Em Moçambique, o MINEDH planeja implementar câmeras de vigilância em salas de exame e treinamentos para detecção de padrões gerados por IA.
A longo prazo, a integração de literacia em IA nas currículos é essencial. "Devemos ensinar os alunos sobre os limites éticos da tecnologia e promover discussões abertas sobre integridade acadêmica", sugere Mendes.
Estratégias como avaliações em duas vias, combinando testes tradicionais com projetos que focam no processo de aprendizado, podem desencorajar o uso indevido de IA. Além disso, assumir que os alunos usam IA e projetar provas que testem conhecimentos personalizados ou em tempo real, como perguntas baseadas em experiências individuais, é uma tática inovadora.

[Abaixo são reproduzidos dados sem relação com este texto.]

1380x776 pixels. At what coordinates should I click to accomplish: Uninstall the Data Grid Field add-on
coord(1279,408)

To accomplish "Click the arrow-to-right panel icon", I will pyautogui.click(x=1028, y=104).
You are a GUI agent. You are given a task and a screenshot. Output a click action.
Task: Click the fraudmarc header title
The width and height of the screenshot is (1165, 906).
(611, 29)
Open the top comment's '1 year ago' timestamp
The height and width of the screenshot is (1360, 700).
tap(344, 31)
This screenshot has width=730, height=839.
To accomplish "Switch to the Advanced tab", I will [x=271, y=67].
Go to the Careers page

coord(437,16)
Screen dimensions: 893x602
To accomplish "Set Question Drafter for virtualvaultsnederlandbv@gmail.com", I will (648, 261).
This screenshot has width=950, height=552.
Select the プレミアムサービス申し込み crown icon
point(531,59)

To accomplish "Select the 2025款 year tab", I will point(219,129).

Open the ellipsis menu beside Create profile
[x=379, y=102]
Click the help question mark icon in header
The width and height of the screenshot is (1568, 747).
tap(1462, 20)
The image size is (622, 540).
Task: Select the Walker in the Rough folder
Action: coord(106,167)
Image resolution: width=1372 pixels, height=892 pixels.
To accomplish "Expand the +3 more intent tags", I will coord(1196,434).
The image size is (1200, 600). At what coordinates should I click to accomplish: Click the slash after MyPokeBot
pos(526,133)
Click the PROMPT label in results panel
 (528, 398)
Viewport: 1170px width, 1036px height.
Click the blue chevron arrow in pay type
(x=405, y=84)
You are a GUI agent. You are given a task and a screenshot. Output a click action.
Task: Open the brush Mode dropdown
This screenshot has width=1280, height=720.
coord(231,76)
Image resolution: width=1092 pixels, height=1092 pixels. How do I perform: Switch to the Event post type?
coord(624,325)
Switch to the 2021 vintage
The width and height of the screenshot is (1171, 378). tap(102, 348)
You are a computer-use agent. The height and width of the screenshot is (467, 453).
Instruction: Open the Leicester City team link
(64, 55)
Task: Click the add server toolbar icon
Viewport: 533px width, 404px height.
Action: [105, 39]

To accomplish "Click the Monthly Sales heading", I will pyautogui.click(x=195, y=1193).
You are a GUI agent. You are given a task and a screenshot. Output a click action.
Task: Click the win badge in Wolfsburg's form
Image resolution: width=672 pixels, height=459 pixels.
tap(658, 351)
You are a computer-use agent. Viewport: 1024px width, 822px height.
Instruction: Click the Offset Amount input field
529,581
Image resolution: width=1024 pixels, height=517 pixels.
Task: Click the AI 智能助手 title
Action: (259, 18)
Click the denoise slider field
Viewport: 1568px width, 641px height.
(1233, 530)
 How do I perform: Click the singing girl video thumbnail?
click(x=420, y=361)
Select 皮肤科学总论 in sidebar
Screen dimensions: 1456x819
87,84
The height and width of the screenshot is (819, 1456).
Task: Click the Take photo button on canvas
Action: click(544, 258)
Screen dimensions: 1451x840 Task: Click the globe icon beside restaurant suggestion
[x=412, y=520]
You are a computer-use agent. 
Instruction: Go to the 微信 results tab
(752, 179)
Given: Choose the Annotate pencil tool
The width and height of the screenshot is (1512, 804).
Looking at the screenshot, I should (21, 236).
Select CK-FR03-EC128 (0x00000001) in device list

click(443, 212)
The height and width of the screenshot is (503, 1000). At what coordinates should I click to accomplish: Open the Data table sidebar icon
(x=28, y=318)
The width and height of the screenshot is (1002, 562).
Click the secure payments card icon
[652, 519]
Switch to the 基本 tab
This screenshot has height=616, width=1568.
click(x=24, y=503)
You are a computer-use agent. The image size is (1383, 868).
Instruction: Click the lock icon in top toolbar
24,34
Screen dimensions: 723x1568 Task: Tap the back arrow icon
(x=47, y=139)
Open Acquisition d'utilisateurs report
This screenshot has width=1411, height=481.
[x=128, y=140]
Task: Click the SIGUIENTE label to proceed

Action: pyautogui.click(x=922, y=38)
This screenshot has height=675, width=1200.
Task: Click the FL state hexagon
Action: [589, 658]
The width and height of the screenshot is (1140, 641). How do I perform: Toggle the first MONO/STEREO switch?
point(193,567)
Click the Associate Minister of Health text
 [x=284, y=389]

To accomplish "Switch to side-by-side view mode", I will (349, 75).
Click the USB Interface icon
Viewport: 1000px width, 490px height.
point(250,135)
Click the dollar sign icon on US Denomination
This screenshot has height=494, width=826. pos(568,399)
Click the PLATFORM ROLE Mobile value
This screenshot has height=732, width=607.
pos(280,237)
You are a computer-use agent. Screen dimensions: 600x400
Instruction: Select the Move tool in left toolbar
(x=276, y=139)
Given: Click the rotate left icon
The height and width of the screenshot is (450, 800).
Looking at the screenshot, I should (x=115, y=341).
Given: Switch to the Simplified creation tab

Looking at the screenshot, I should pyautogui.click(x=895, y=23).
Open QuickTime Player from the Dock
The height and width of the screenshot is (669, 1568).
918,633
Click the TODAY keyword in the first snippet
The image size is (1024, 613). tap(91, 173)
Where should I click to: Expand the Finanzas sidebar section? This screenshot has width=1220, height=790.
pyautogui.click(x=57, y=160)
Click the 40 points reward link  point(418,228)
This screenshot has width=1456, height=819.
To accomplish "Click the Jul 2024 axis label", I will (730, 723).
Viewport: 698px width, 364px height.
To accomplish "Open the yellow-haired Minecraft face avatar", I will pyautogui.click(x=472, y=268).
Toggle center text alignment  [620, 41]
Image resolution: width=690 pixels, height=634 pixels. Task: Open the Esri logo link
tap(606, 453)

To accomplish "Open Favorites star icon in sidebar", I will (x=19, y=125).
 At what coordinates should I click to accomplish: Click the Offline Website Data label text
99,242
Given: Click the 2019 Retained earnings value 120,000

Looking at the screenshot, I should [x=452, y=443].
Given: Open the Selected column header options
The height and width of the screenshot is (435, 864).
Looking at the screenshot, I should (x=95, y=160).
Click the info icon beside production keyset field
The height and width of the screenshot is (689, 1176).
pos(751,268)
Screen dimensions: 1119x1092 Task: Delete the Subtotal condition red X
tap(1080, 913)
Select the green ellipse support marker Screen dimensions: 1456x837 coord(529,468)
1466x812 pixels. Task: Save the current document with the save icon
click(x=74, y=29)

Instituições globais recomendam banir telas em salas de aula e eliminar aulas online para avaliações sensíveis, priorizando interações presenciais.
Em Moçambique, parcerias com organizações internacionais poderiam fornecer ferramentas de detecção de IA, adaptadas ao contexto local. Finalmente, focar no processo sobre o produto, avaliando rascunhos, reflexões e discussões, incentiva o aprendizado genuíno e reduz a tentação de trapacear.
O incidente das avaliações anuladas serve como alerta para que Moçambique reformule seu sistema educacional à luz da era da IA. Enquanto o ChatGPT e similares oferecem potencial para apoio educacional, seu mau uso ameaça os pilares da aprendizagem. Com medidas proativas, o país pode transformar esse desafio em oportunidade, garantindo que a tecnologia sirva à educação, e não o contrário. O futuro dos jovens moçambicanos depende disso.